Provincial / State sides
- Years: Team / Apps / (Points)
- Poverty Bay
- -: Waikato
- -: Bay of Plenty
- –: King Country

Coaching career
- Years: Team
- 2006-07: Hillhead Jordanhill RFC
- 2007: Biggar RFC

= Aaron Collins (rugby union) =

New Zealand rugby union player (born 1971)

Aaron Collins (born 25 June 1971 in New Zealand) is a New Zealand rugby union player and now coach. He normally played at the Centre position; and previously played for Glasgow Warriors and Glasgow Academicals and West of Scotland.

==Rugby Union career==

===Amateur career===

By virtue of a grandfather born in Blackburn, West Lothian - Aaron Collins was Scottish-Qualified - and in 1994 he was also playing in Scotland for Glasgow Academicals.

He played for amateur side West of Scotland in 1997 and 1998

He was back playing with West of Scotland in 2002.

He played again for Glasgow Accies in a memorial match for Gordon Mackay in 2012.

Collins played for Oban Lorne RFC in the 2014-15 season.

===Provincial and professional career===

Aaron represented Waikato province against the British and Irish Lions in 1993. At the time Collins was playing for Hamilton Old Boys. Collins is one of the select players to have played for four New Zealand provinces: Poverty Bay, Waikato, Bay of Plenty and King Country. He played in New Zealand between 1991 and 1997.

He was called up by Glasgow Warriors in the 1997–98 and 1998-99 season. He was on the bench for the professional provincial side on 4 January 1988 in a Scottish Inter-District Championship match against Caledonia Reds. He played in the Heineken Cup for Glasgow in the 1998-99 season against Pontypridd RFC. He also played in some of Glasgow's Welsh matches in the WRU Challenge Cup of the 1998-99 season.

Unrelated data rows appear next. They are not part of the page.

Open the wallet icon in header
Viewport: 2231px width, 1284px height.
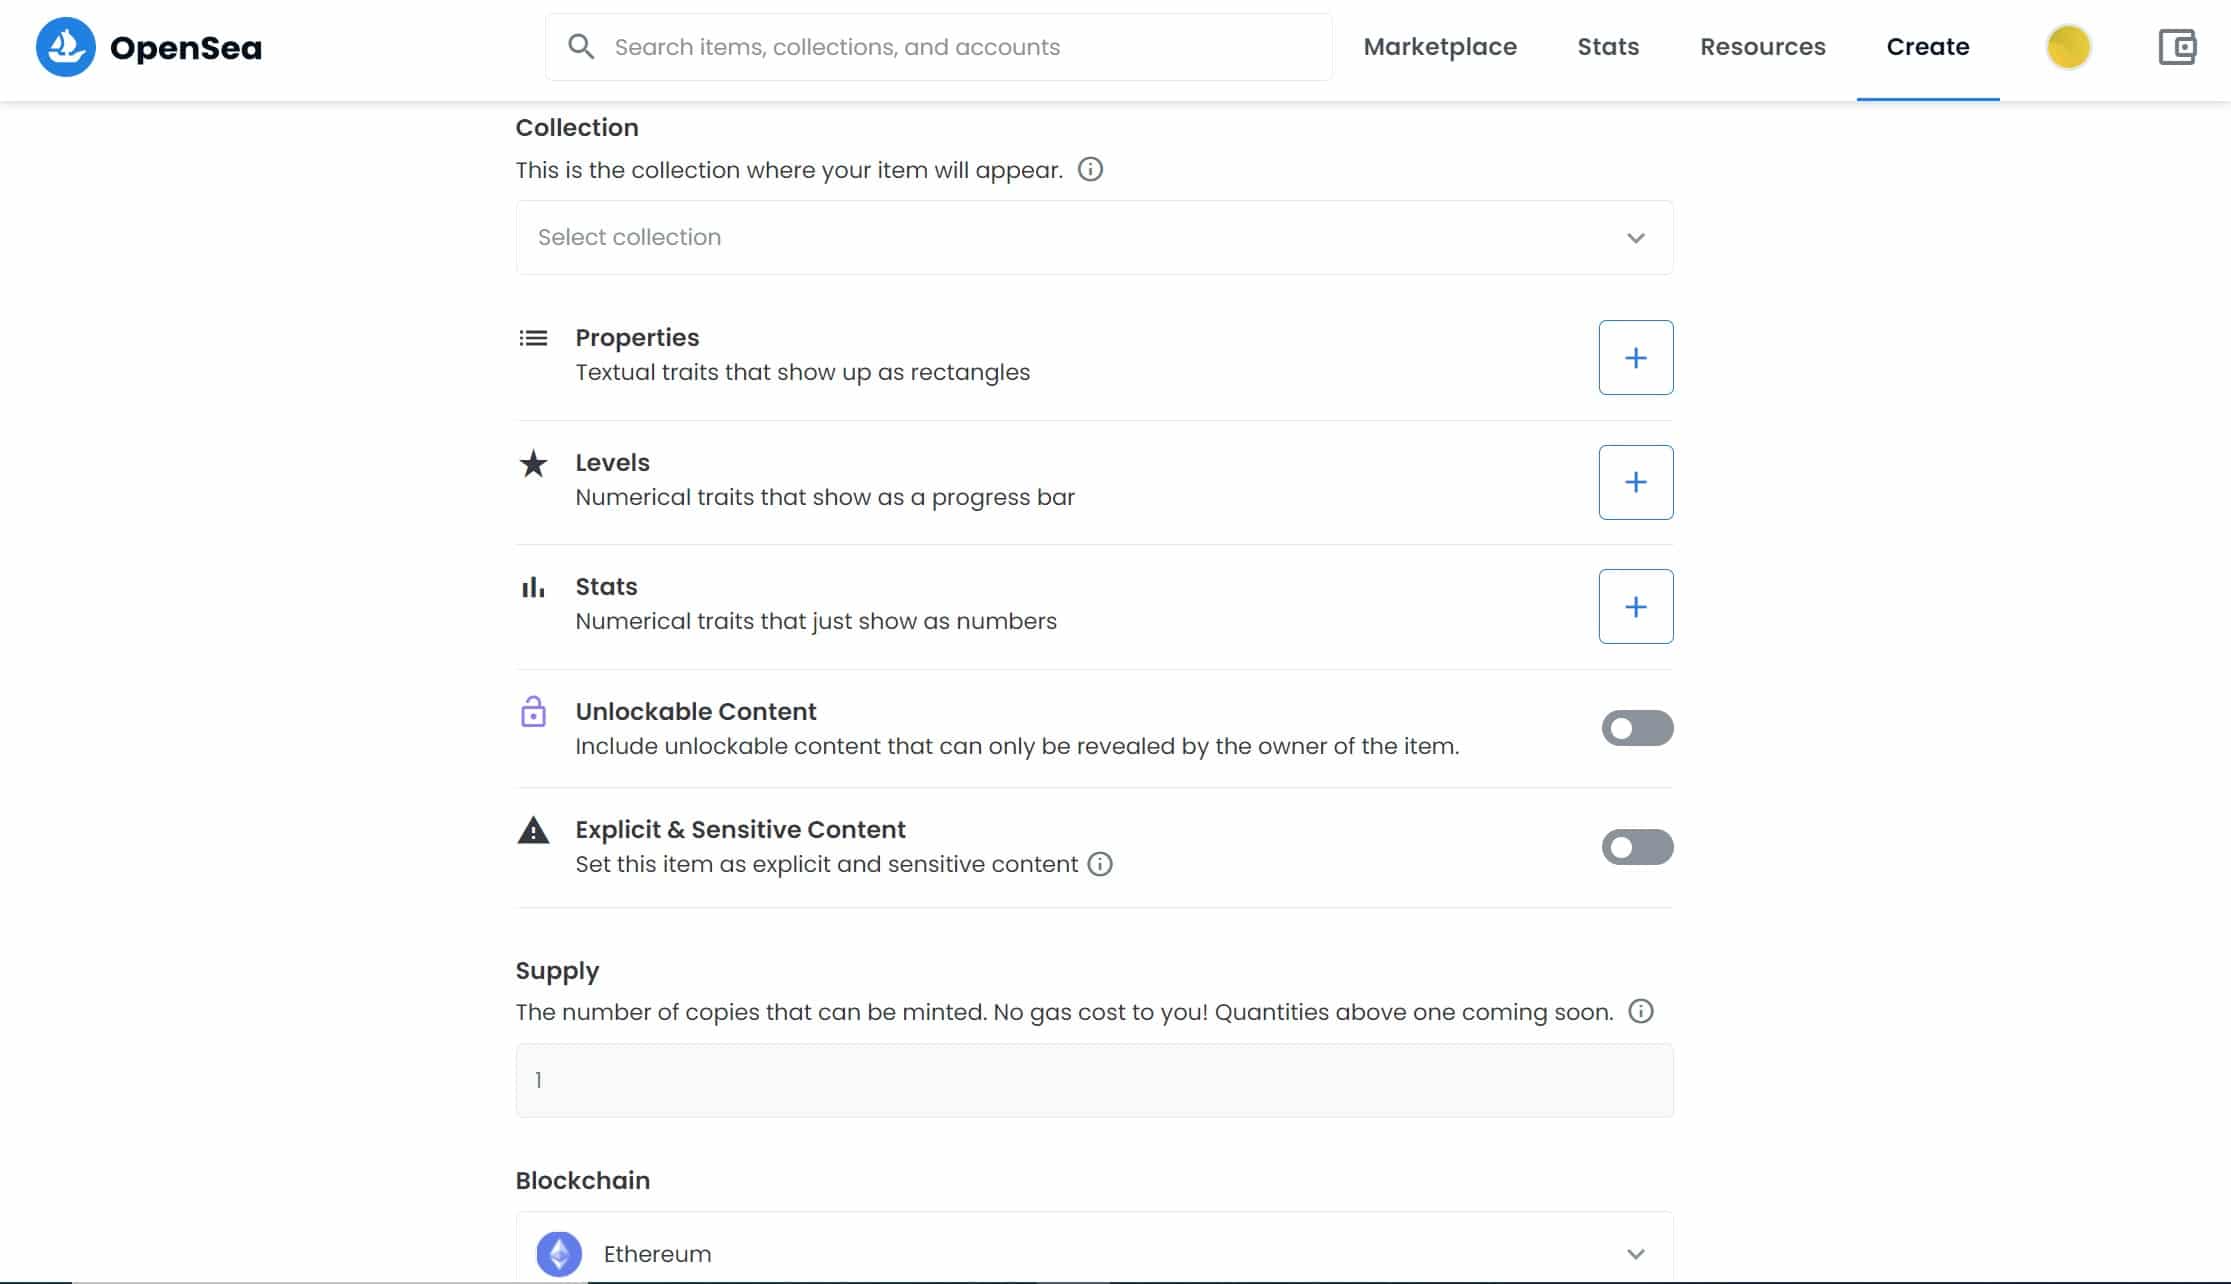[2177, 47]
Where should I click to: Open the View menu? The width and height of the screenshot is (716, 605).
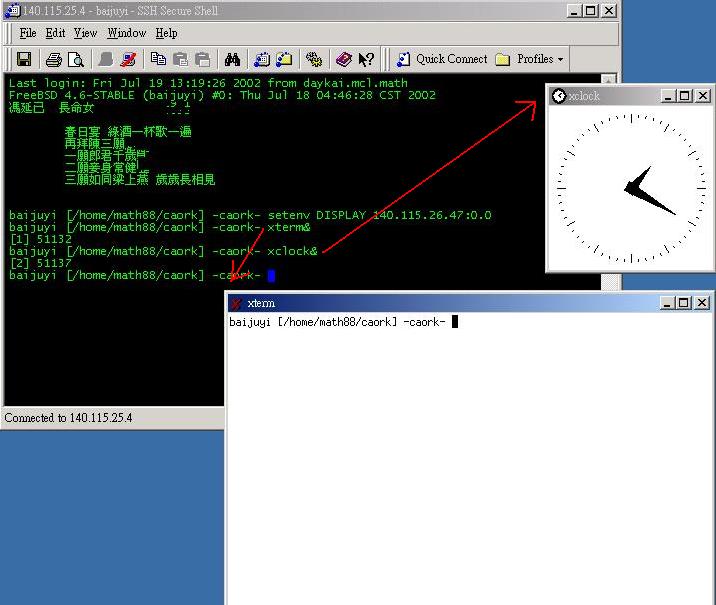pyautogui.click(x=85, y=33)
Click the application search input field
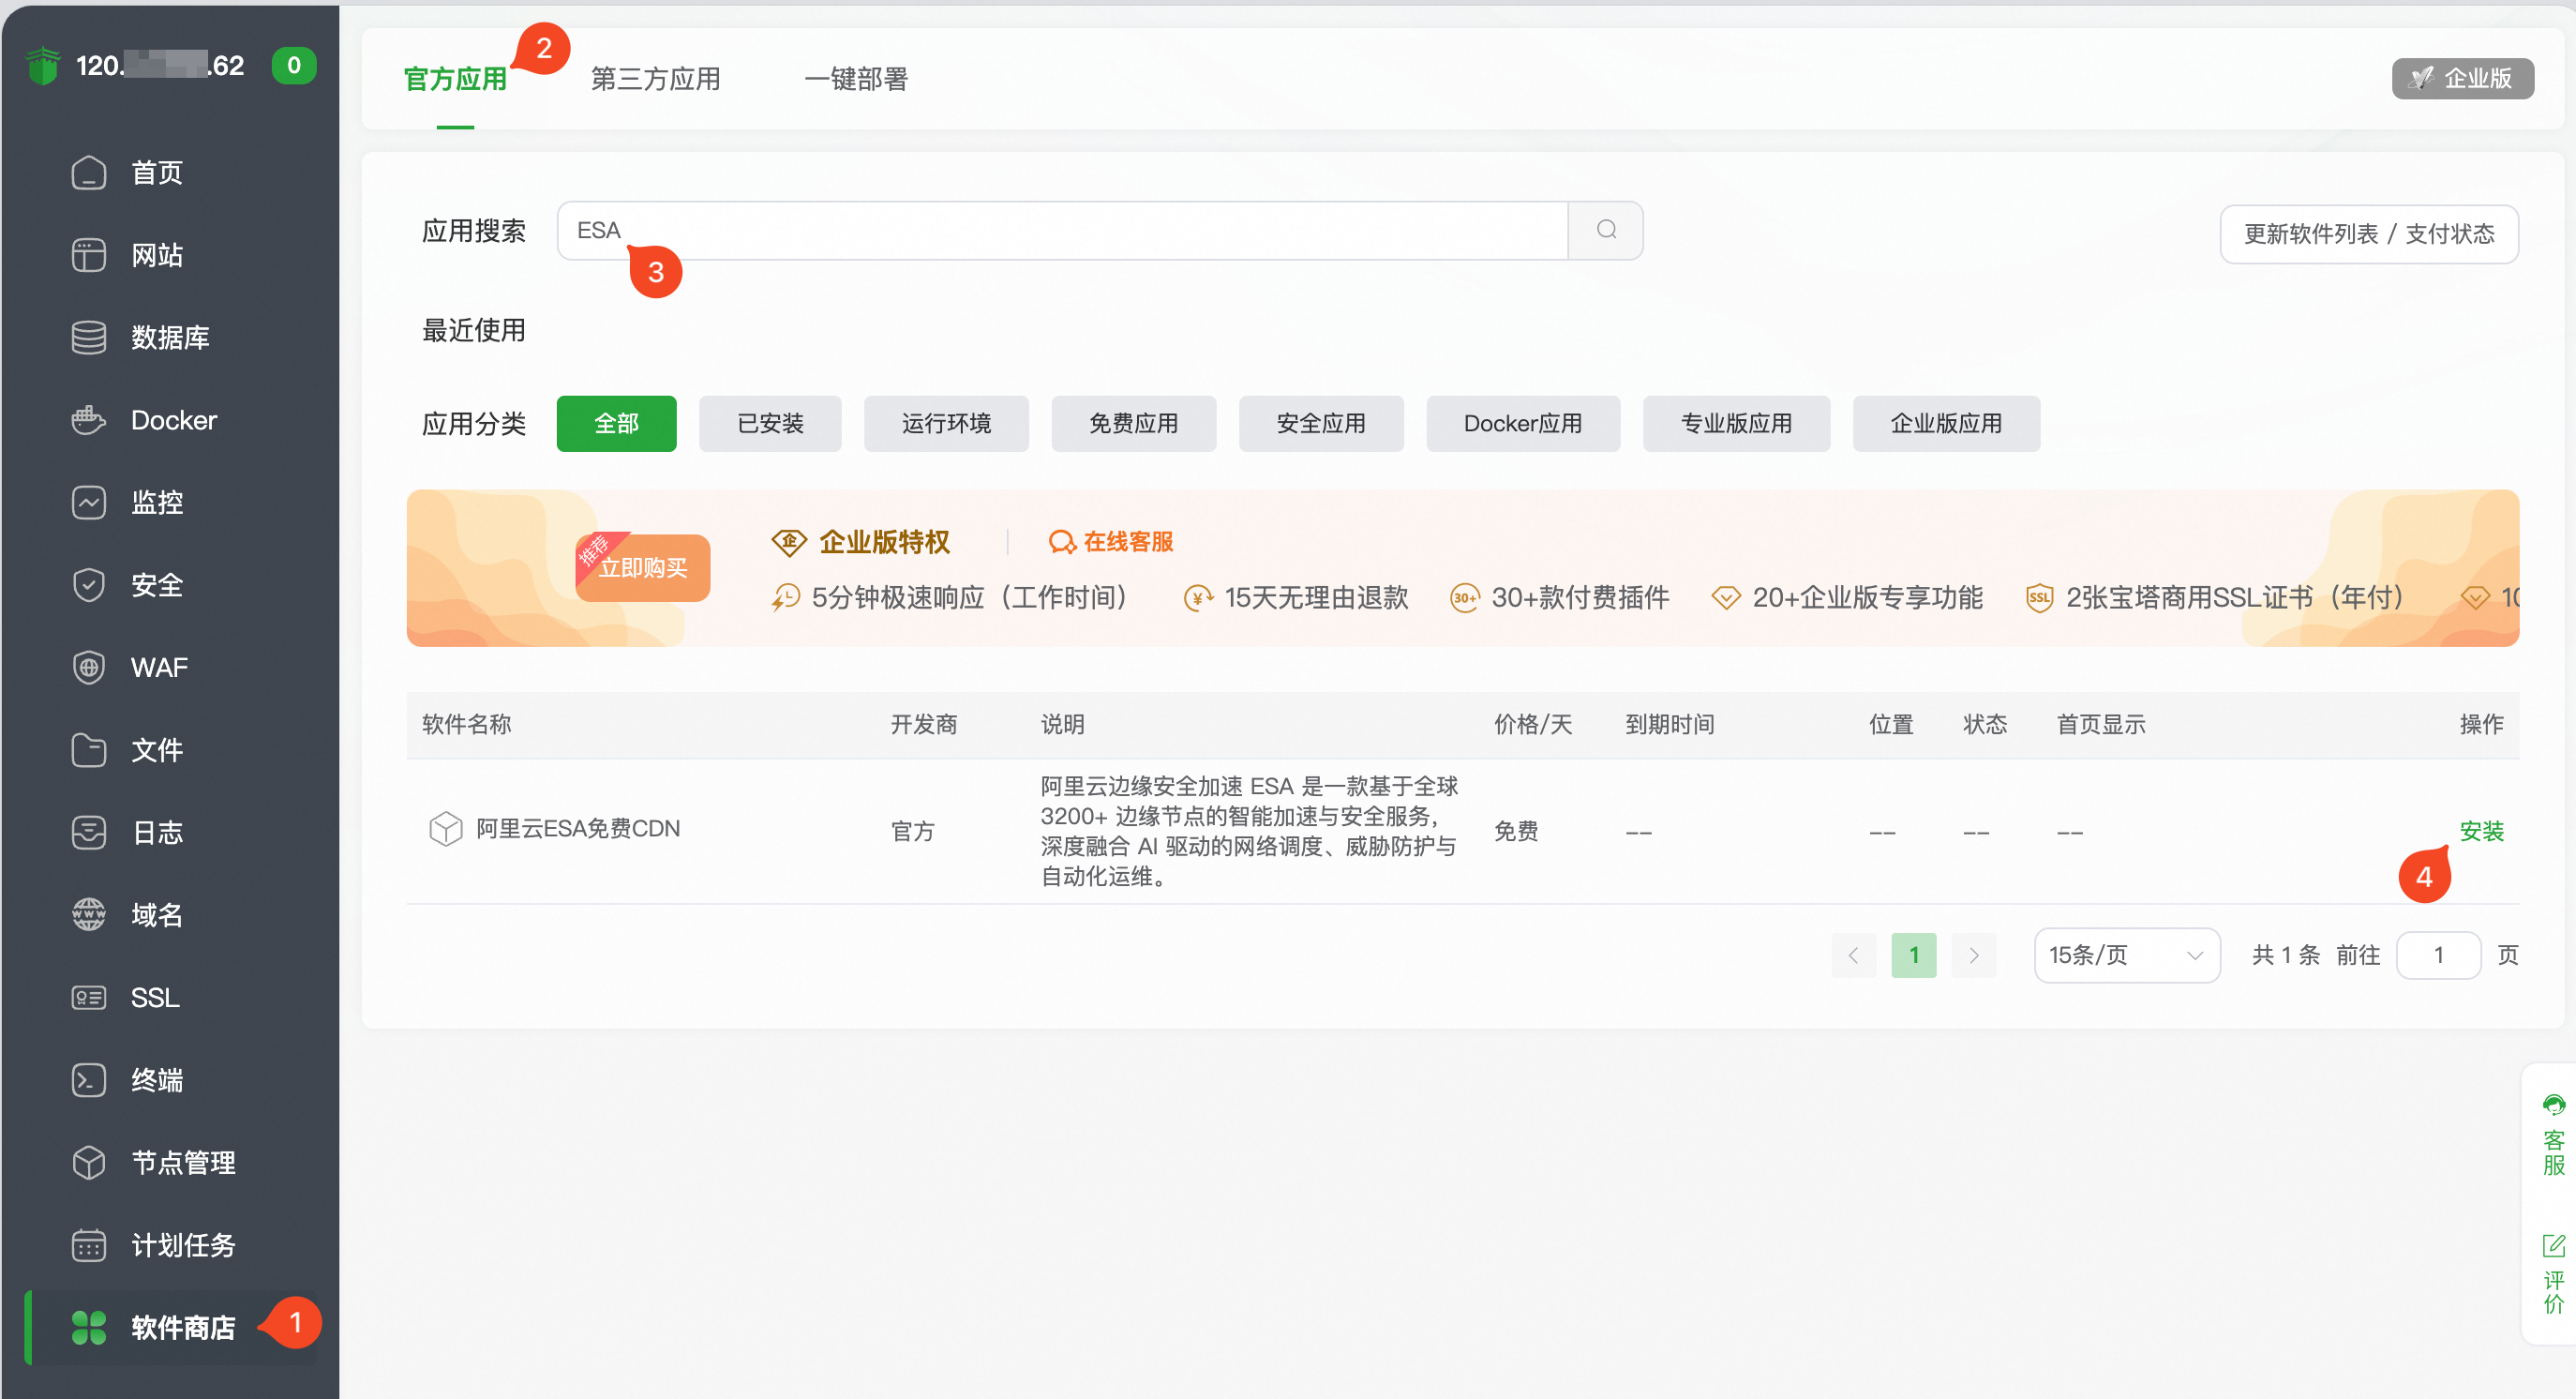 [1060, 230]
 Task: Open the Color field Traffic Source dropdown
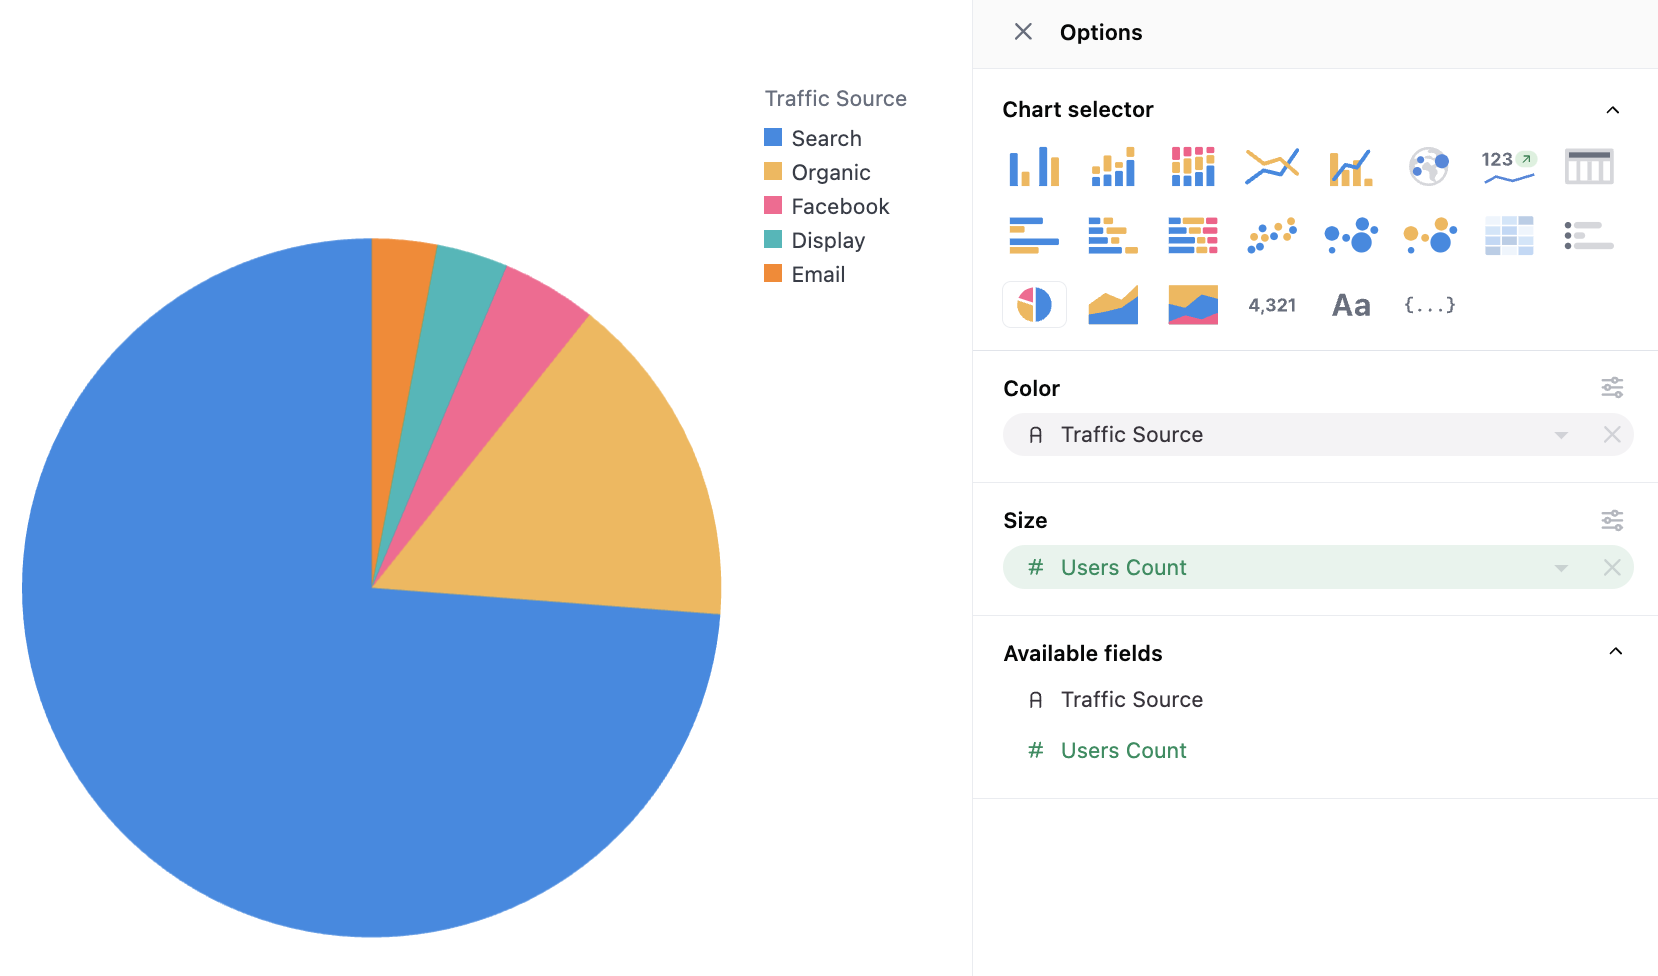[1560, 435]
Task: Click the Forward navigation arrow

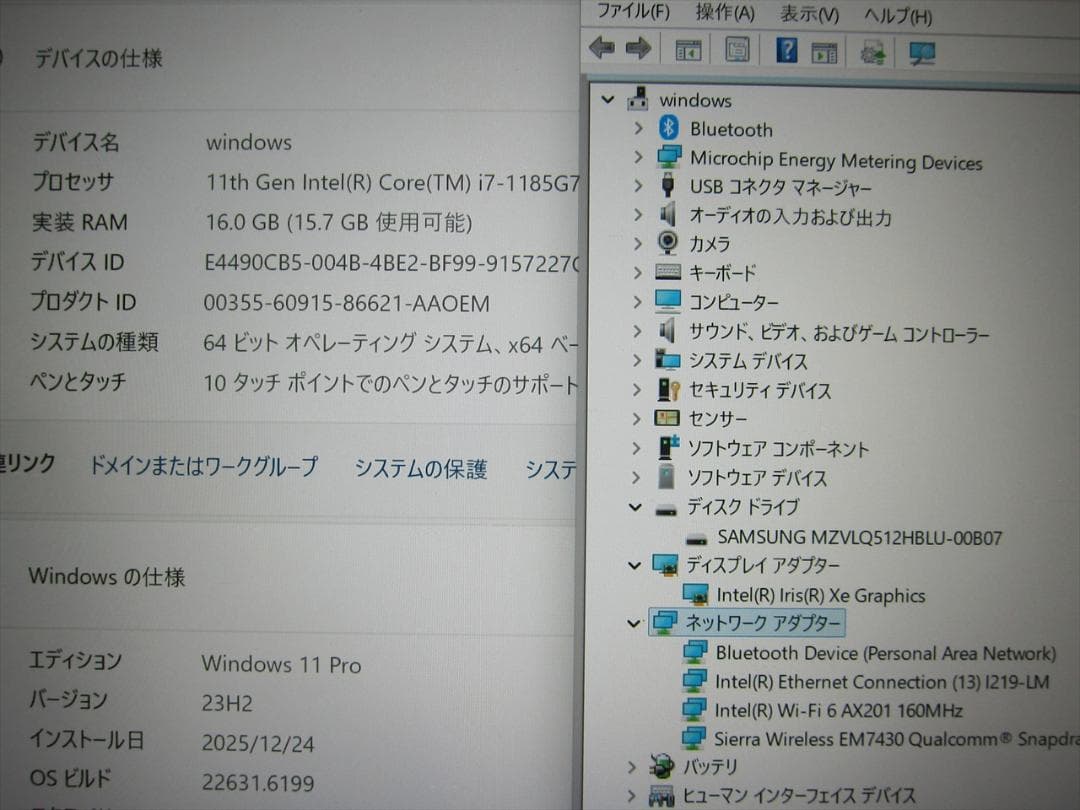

Collins also played for Harlequins in England.

===International career===

He was to play for a Scotland Sevens side named Rugby Ecosse in 1998 in the Air France International Sevens scoring a try against Argentina Sevens side.

===Coaching career===

He coached Hillhead Jordanhill in the 2006-07 season.

Collins became coach of Biggar RFC in 2007.

==Family==

His father John Collins was an All Black in 1964.